SELECTED TEXT:
= = = = =
With the launch of Cover Oregon, state officials expect their commitment to design thinking to pay off.

As states launch their federally mandated health insurance exchanges, officials in Oregon say they are poised to set a high bar for just how smoothly such a system can operate.

Challenges facing the states are considerable. In simplest terms: Exchanges must serve a vast and varied population, many of whom are unfamiliar with the machinations of health care, many of whom loathe the notion of free-market insurance and many of whom simply don’t want to confront the process.

Oregon’s answer was to approach the construction of its $300 million system using a methodology known as design thinking. Oregon joined 10 other states and the federal government to participate in Enroll UX 2014, a program that used design thinking to create a reference model for state and federal health insurance exchanges.

Design thinking is generating buzz in engineering and design as a better way to solve business problems. It’s a process that attempts to combine empathy for the context of a problem, creative insights and rational analysis to arrive at a solution. UX 2014 was led by IDEO, a Palo Alto, Calif.-based innovation and design firm that lists big companies among its clients, including Wells Fargo, Samsung and AT&T.
= = = = =
COLLECTED MATERIAL:
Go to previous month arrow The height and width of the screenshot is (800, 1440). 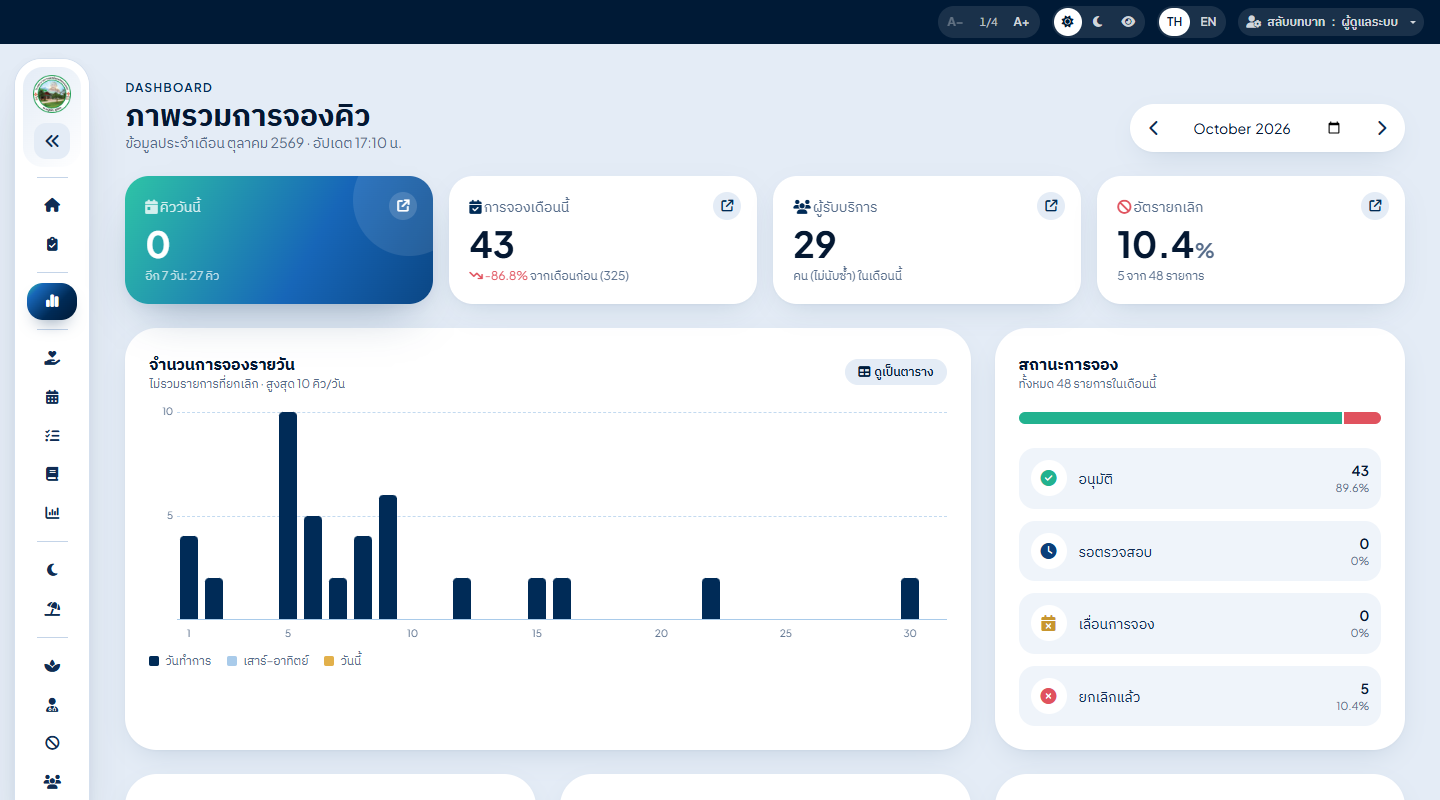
= = = = =
REQUIRED ACTIONS:
A - The passage about Oregon's health insurance exchange names companies listed among IDEO's clients. List every one of them.
B - Repeat the part of the passage about Oregon's health insurance exchange that opens with the words containing "As states launch" and closes with "health insurance exchanges.".
C - Carry the passage about Oregon's health insurance exchange forward from its last sentence, writing the next part.

ANSWERS TO THE EXERCISE:
A - Wells Fargo, Samsung, AT&T

B -
As states launch their federally mandated health insurance exchanges, officials in Oregon say they are poised to set a high bar for just how smoothly such a system can operate.

Challenges facing the states are considerable. In simplest terms: Exchanges must serve a vast and varied population, many of whom are unfamiliar with the machinations of health care, many of whom loathe the notion of free-market insurance and many of whom simply don’t want to confront the process.

Oregon’s answer was to approach the construction of its $300 million system using a methodology known as design thinking. Oregon joined 10 other states and the federal government to participate in Enroll UX 2014, a program that used design thinking to create a reference model for state and federal health insurance exchanges.

C -
Leaders of Cover Oregon, which operates the state exchange, say that design thinking helped them to put together a working system under extraordinary time constraints. “We will have been barely 2 years old by the time we go live, and we are coming into a completely new marketplace, trying to capture and maintain a whole new class of consumers,” said Cover Oregon CIO Aaron Karjala.

Customers First

Design thinking is one of those notions that, while potentially game-changing, can also be somewhat fuzzily defined.

IDEO says it “brings together what is desirable from a human point of view with what is technologically feasible and economically viable. It also allows people who aren’t trained as designers to use creative tools to address a vast range of challenges.”

Traditionally, “developers approach these projects as ‘IT deployments,’ focusing closely on technical specifications but not fully taking into account the needs of real users,” said Natalie Foley, vice president and COO of design thinking and strategy firm Peer Insight. “The entire notion of creating a service for an end-user is often lost on development teams, resulting in the creation of user experiences that are underwhelming and subsequently fail to capture the results — financial or otherwise — that were projected.”

Not everyone is ready to tout design thinking as the solution to such problems. Some suggest that the notion already has achieved buzzword status, becoming less meaningful as it becomes more ubiquitous. Others worry that while this approach may be effective at serving user needs, it may not always take into account the business case driving a project.

Despite such concerns, Oregon designers say design thinking has served them well.

Many Voices

The design effort began with an IDEO-inspired separation of potential users into four basic groups: the “engineers” who want to know everything in all its glorious detail; some who want hand-holding from the outset; others who want to take a high-level view of the situation before they dive in; and those who wish to find their own path but want to be guided along the way.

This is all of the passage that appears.